The Dual-Citizen Exception to the Exit Tax

Last verified JUN 2026 IRC §877A Informational, not tax advice
Two passports from different countries on a desk

The dual-citizen exception lets some people avoid covered-expatriate status even if they exceed the net-worth or income test. You must have been a citizen of the US and another country at birth, still hold and be taxed by that other country, and have been a US resident for no more than 10 of the last 15 years. You must still certify tax compliance on Form 8854.

This is one of only two ways to clear a wealth test and still avoid the exit tax. It exists because Congress did not want to penalize people who were American by accident of birth but built their lives elsewhere.

The three conditions, all required

  1. Dual citizen at birth. You became a citizen of the US and another country at the time of your birth. Later naturalization elsewhere does not count.
  2. Still a citizen and taxpayer there. As of your expatriation date you remain a citizen of, and are taxed as a resident by, that other country.
  3. Limited US residency. You were a US resident in no more than 10 of the 15 tax years ending with the year you expatriate.

All three met = not covered on wealth tests

The Form 8854 catch

The exception only switches off the net-worth and income tests. The certification test still applies in full. If you cannot certify five years of US tax compliance, you are a covered expatriate regardless of the exception. For many people this means getting compliant first, which is exactly the issue facing accidental Americans.

No certification = covered anyway

The minor exception, briefly

A parallel exception covers people who expatriate before age 18½ and were US residents for no more than 10 years before that. The same Form 8854 certification requirement applies.

How to use it

If you think you qualify, confirm the residency count carefully, because any part of a year as a US resident can count, and gather proof of your other citizenship and tax residency. Then estimate your overall position in the calculator and read how to reduce the exit tax for the steps that go around it.

Sources: IRC §877A(g)(1)(B); IRS expatriation guidance. See sources.

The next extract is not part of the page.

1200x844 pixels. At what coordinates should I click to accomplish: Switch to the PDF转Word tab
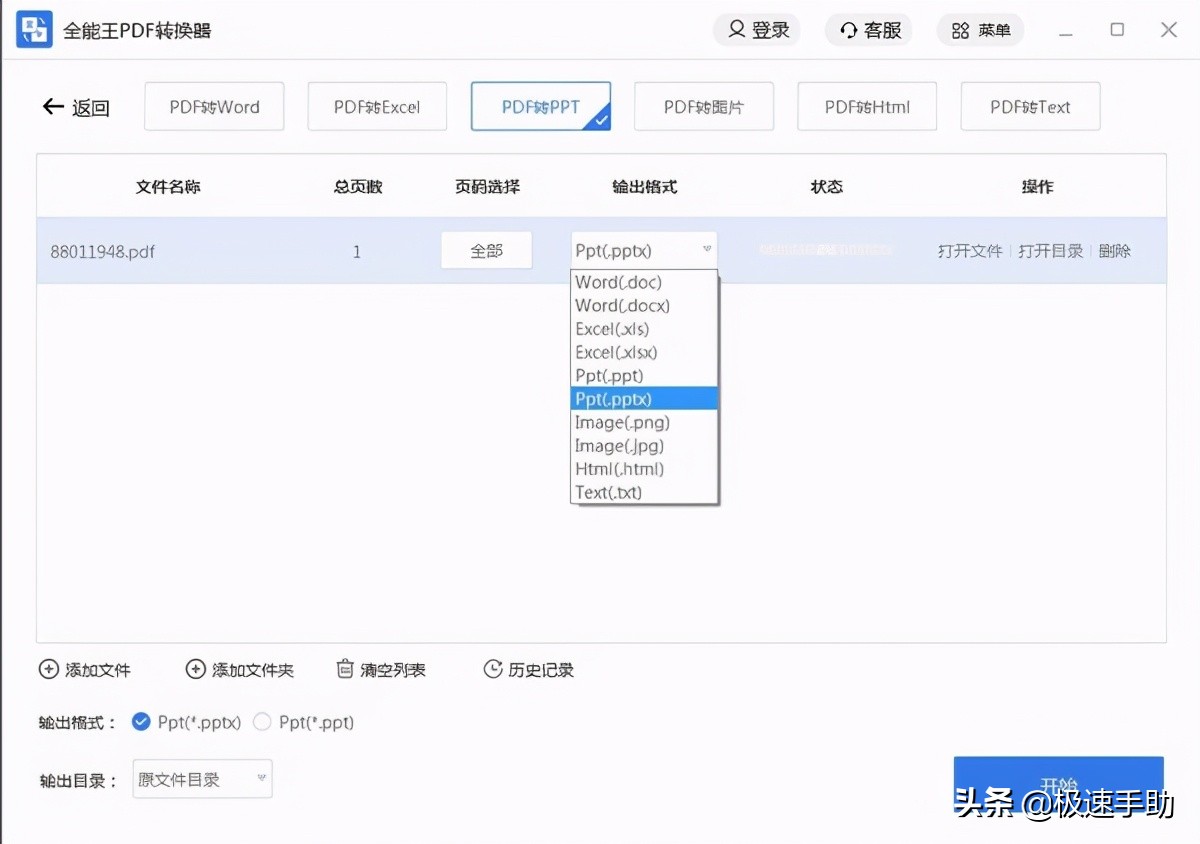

Frequently asked questions

What is the dual-citizen exception to the exit tax?
It lets certain people who were dual citizens at birth avoid covered-expatriate status even if they exceed the net-worth or income test. You must have been a US and other-country citizen at birth, still hold and be taxed by that other country, and have been a US resident for no more than 10 of the last 15 tax years.
Do I still file Form 8854 if I qualify?
Yes. The exception removes the net-worth and income tests, but you must still file Form 8854 and certify five years of US tax compliance. Without that certification you become a covered expatriate anyway.
Does the exception apply if I became a dual citizen later?
No. The exception requires that you were a citizen of both countries at birth. Acquiring a second citizenship later in life does not qualify you for it.
What counts as the 10-of-15-years residency limit?
You must have been a US resident, under the substantial-presence or green-card rules, in no more than 10 of the 15 tax years ending with your expatriation year. Spending most of your life in your other home country is what makes the exception fit.
Is there a similar exception for minors?
Yes. Someone who expatriates before age 18½ and was a US resident for no more than 10 years before that can also avoid covered status, again provided they certify tax compliance on Form 8854.
This article is general information about US tax law, not tax or legal advice. Figures are for the years stated and may change. Confirm your situation with a qualified CPA or tax attorney before acting.